Step 3. Configure the test. Use a sender id as sender_uuid and mailbox IDs from list_mailboxes as providers.

{
  "name": "configure_scheduled_test",
  "arguments": {
    "id": "9b1c7e84-...",
    "name": "My automatic test",
    "status": "active",
    "sender_uuid": "2ded86a5-...",
    "providers": [3, 7, 23],
    "schedule": { "start_at": "2026-06-18T10:21:00Z", "type": "week", "days": [] },
    "alert_settings": { "mode": "all", "spam_level": null }
  }
}

Schedule type is one of month, week, days, or specific_days; days (0–6) is required only for specific_days. Alert mode is all or spam_level; spam_level (0–100) is required only for spam_level.

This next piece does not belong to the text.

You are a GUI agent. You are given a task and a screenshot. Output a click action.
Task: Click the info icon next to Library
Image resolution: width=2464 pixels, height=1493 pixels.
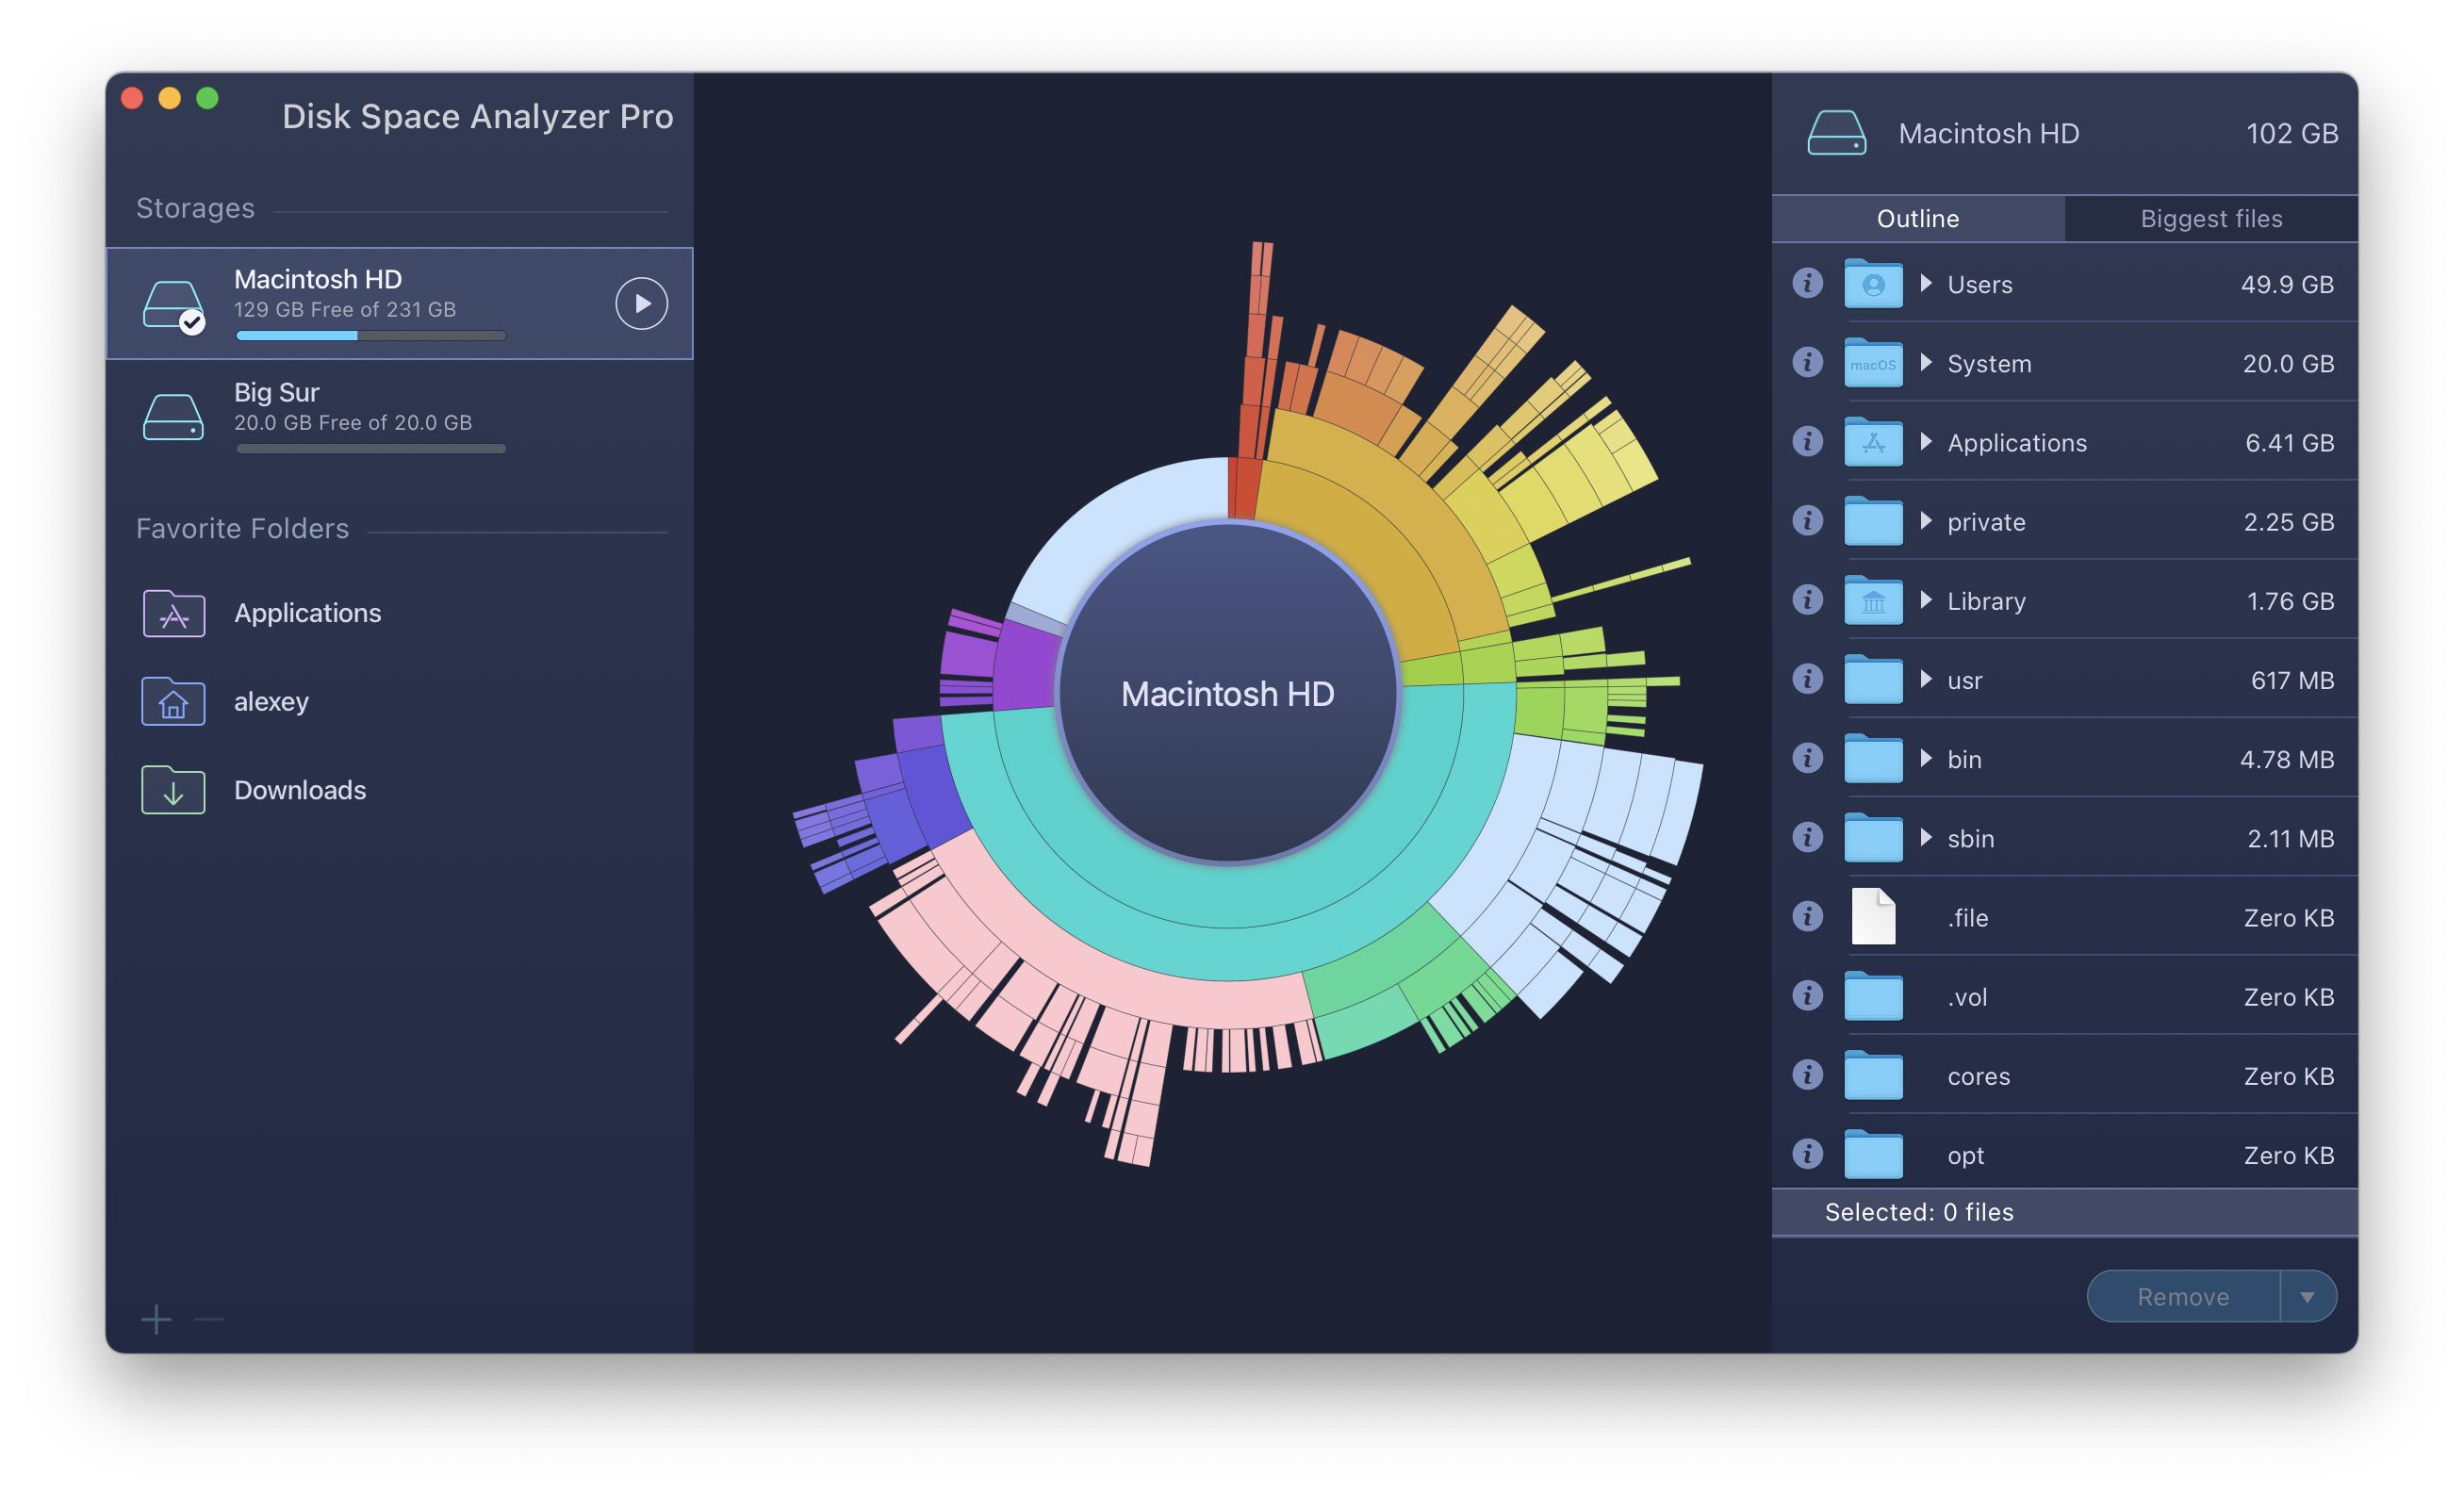click(x=1808, y=601)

Step 4. Trigger a run now (optional), then fetch its result.

{ "name": "dispatch_scheduled_test", "arguments": { "id": "9b1c7e84-..." } }
# -> { "status": "in_queue", "run_id": "f47ac10b-..." }

{ "name": "get_scheduled_test_run", "arguments": { "id": "9b1c7e84-...", "run_id": "f47ac10b-..." } }

Errors

The server uses two error channels:

Protocol errors — a top-level JSON-RPC error object. For example, -32601 (method not found), -32602 (unknown tool or missing required argument), -32001 (unauthorized / missing scope).
Tool errors — a successful JSON-RPC result with "isError": true and a human-readable message in the text content (for example, "Sender not found", a validation message, or a forbidden/limit message). This lets the assistant read and react to the failure.

Rate Limits

MCP requests are rate-limited per user account. Exceeding the limit results in a 429 Too Many Requests response.